Jeremiah Rogito, an agribusiness specialist with AGRA, emphasized that Africa’s large population and vast land resources provide a strong foundation for developing globally competitive value chains, especially in agriculture. The specialist with the organizations formerly known as the Alliance for Green Revolution argued that these factors make agriculture a dominant sector that offers immense potential for value-added economic growth.
“We have a large population that provides the labor needed for sustainable productivity. Second, approximately 60% of the continent’s arable land is still unutilized. This presents immense potential for sustainable agricultural production,” he explained in a call with the bird story agency.
“Industries related to agricultural input supply, such as seed production, fertilizers, and chemicals, are high potential value chain development areas. These inputs are foundational for increasing agricultural productivity and are on demand, globally,” he added.

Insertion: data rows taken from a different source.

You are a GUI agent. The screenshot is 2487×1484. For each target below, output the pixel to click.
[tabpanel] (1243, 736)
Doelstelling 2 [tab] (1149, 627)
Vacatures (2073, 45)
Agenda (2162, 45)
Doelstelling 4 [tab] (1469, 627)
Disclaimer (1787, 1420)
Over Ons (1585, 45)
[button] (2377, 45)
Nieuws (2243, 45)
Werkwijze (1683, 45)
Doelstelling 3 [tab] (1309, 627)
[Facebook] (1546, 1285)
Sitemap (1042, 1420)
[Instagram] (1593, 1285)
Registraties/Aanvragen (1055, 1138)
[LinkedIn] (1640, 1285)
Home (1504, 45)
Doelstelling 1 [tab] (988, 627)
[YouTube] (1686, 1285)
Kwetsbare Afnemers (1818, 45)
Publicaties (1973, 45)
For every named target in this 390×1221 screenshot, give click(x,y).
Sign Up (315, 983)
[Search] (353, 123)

Beyond agriculture, Africa boasts an abundant supply of raw materials with utility in diverse sectors such as energy, automotive, and electronics sectors.
However, according to Afreximbank, African economies have not taken advantage of these raw materials to create value-added products compared to other regions such as Latin America and Asia.

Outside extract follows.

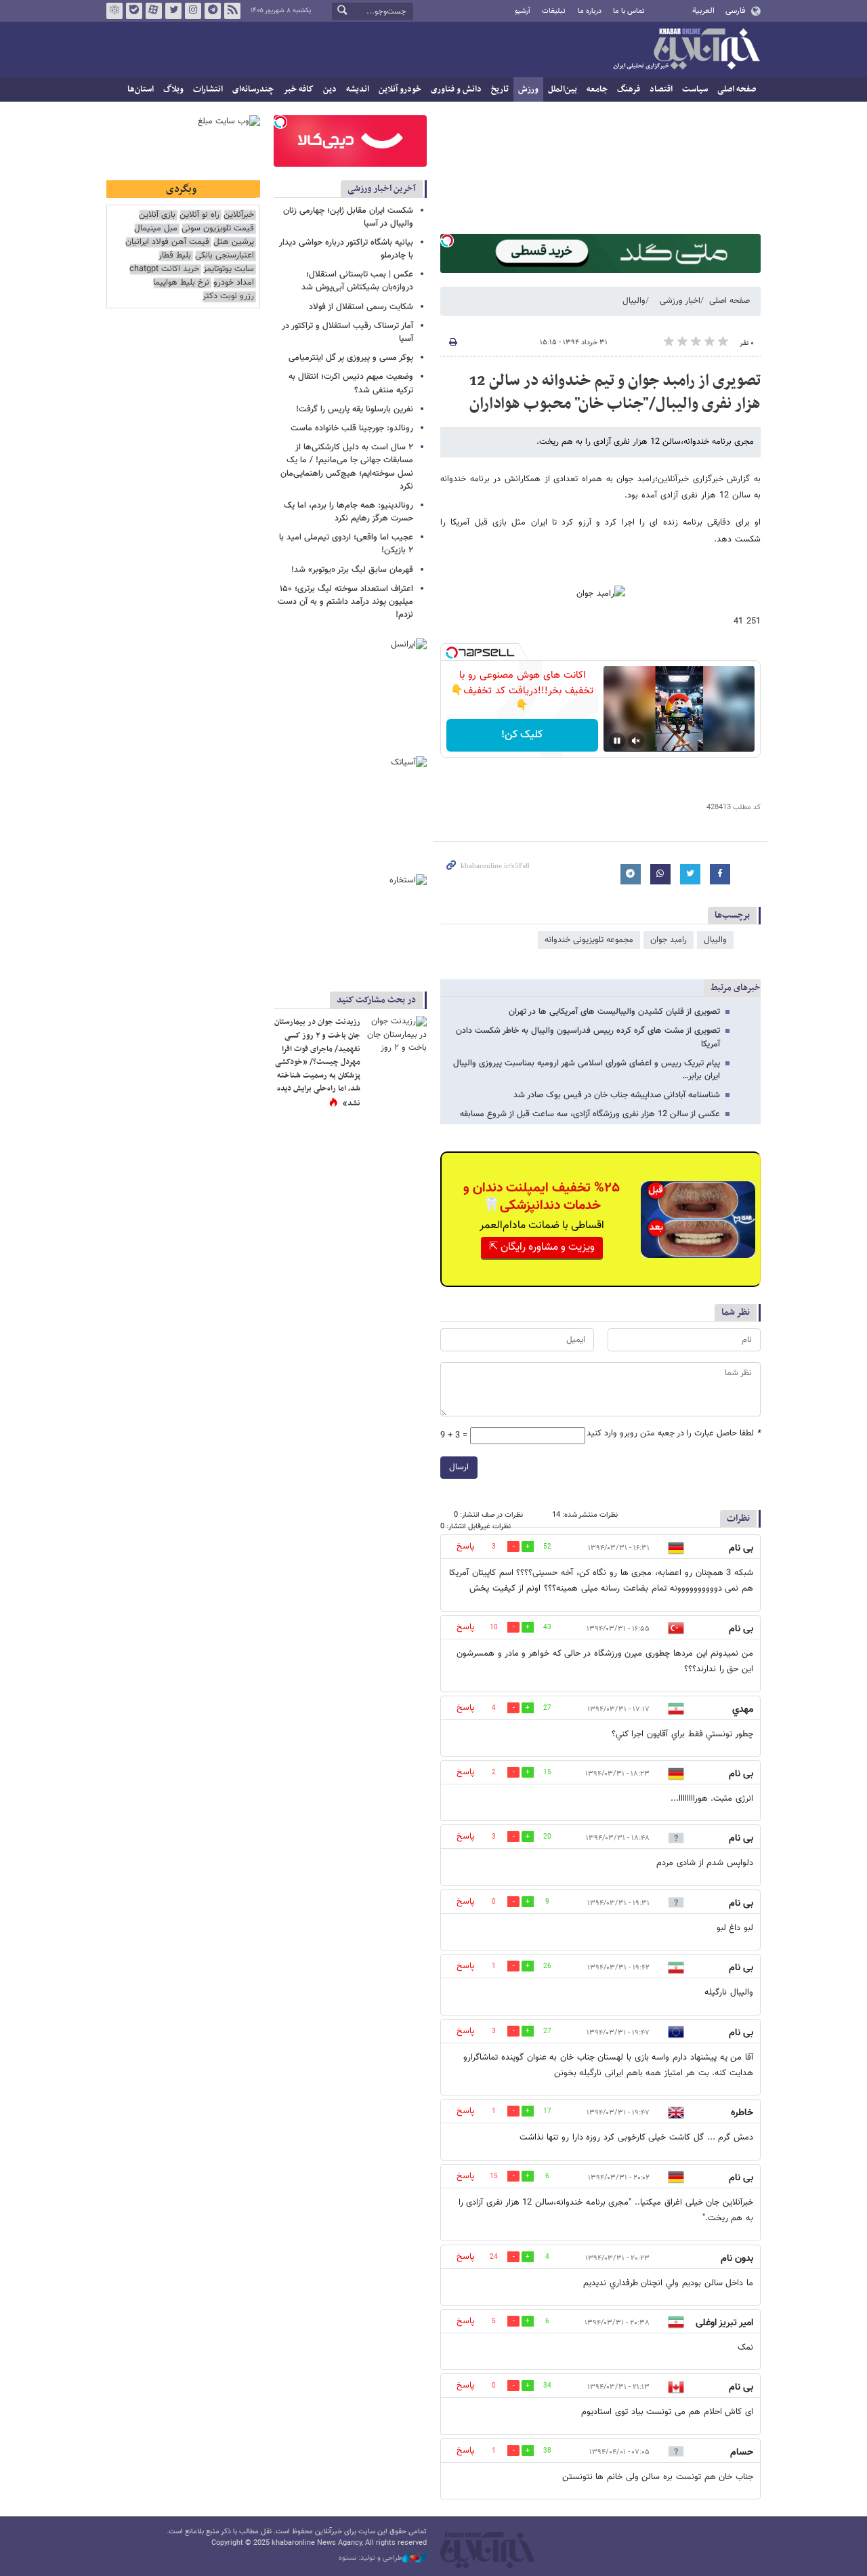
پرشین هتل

“The proportion of manufacturing value-added in intra-African trade is a mere 9% compared to 18% and 45% in Latin America and Asia respectively… other continents participate more strongly in GVC than Africa,” Afrexim explains in the report.
Only 14% of Africa’s exports consist of value-added goods, while a staggering 88% of imported inputs are sourced from outside the continent, according to the report.
According to Mundia, the limited integration into global and regional value chains is hindered by challenges such as inadequate infrastructure, a limited entrepreneurial base, trade barriers, and weak institutional frameworks.
Beyond agriculture, other high-potential industries can be leveraged when building Africa’s participation in global value chains, such as the leather industry. According to Afreximbank, leather’s forward and backward linkages across various sectors continue to favor its market.
“There is an increasing demand for leather products both within the continent and without which presents the region with a needed market to tap into… The market demand is comparable to products like coffee and rice,” the authors noted in the report.
The automotive industry is another high-potential sector with experts arguing for its ability to boost the economic trajectory of some countries on the continent.
Notably, Africa’s automotive industry value market is estimated at US$ 30.44 billion, with projections to reach more than US$42 billion by 2027, according to Afdb. South Africa and Morocco are noted to control about 81% of the export market.
Africa’s automotive industry is driven by key hubs like Nigeria, Morocco, Kenya, and South Africa, supported by regional contributors. In the West, countries like Ivory Coast and Benin play vital roles, while North Africa is led by Libya, Algeria, Egypt, and Tunisia. East Africa includes Tanzania and Rwanda, and Southern Africa is bolstered by nations like Mozambique, Namibia, and Zambia. Together, these regions create a solid foundation for a competitive industry value chain.
“Some progress has been made in forming the African Association of Automotive Manufacturers… With support from the South African government, the association seeks to develop subregional hubs to drive the industry’s development on the continent,” the report explains.